Premier: Personalized Preference Modulation with Learnable User Embedding in Text-to-Image Generation¶

Conference: CVPR 2026
Paper: CVF Open Access
Code: TBD
Area: Diffusion Models / Personalized Image Generation
Keywords: Personalized Text-to-Image, Learnable User Embedding, Preference Modulation, MM-DiT, Dispersion Loss

TL;DR¶

Premier represents each user's preference as a learnable embedding. A preference adapter fuses this embedding with text prompts to output per-token modulation directions injected into the MM-DiT modulation mechanism. A dispersion loss is employed to separate preference directions among different users. To address the cold-start problem for new users with scarce data, the model uses a "linear combination of existing user embeddings," enabling the generation of personalized images based on preference images without any textual preference descriptions.

Background & Motivation¶

Background: Text-to-image (T2I) generation quality (e.g., FLUX, Diffusion models) has reached high standards and is widely used by non-professional users. However, many users struggle to accurately describe their desired images via text, and preferences are often "tacit and hard to articulate." Fortunately, user behaviors such as clicks, downloads, and favorites implicitly contain preferences—images selected by users naturally carry their "taste." Personalized T2I aims to extract preferences from these images to guide generation.

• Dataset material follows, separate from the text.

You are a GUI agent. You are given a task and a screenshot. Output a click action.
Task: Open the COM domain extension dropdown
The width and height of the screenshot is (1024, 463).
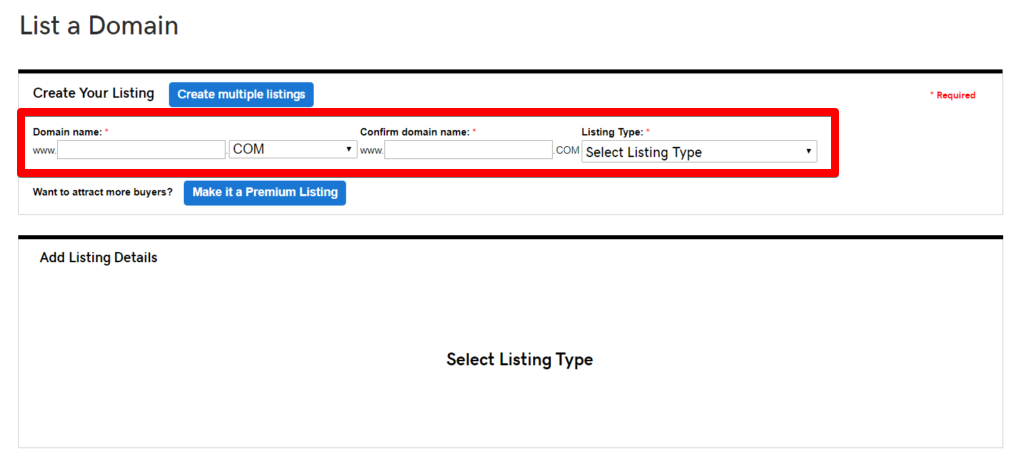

Limitations of Prior Work: Current mainstream methods rely on Multimodal Large Language Models (MLLM) to extract preferences from images, but two paths face issues: (1) Extracting MLLM hidden states as preference representations and injecting them via a connector—where the connector becomes a performance bottleneck, "downgrading" the rich preference information; (2) Letting the MLLM output natural language preference descriptions—where T2I models show poor instruction-following for complex, nuanced descriptions. Furthermore, weak correlations in user preference history lead MLLMs to ignore fine-grained differences as history grows, reducing preference fidelity.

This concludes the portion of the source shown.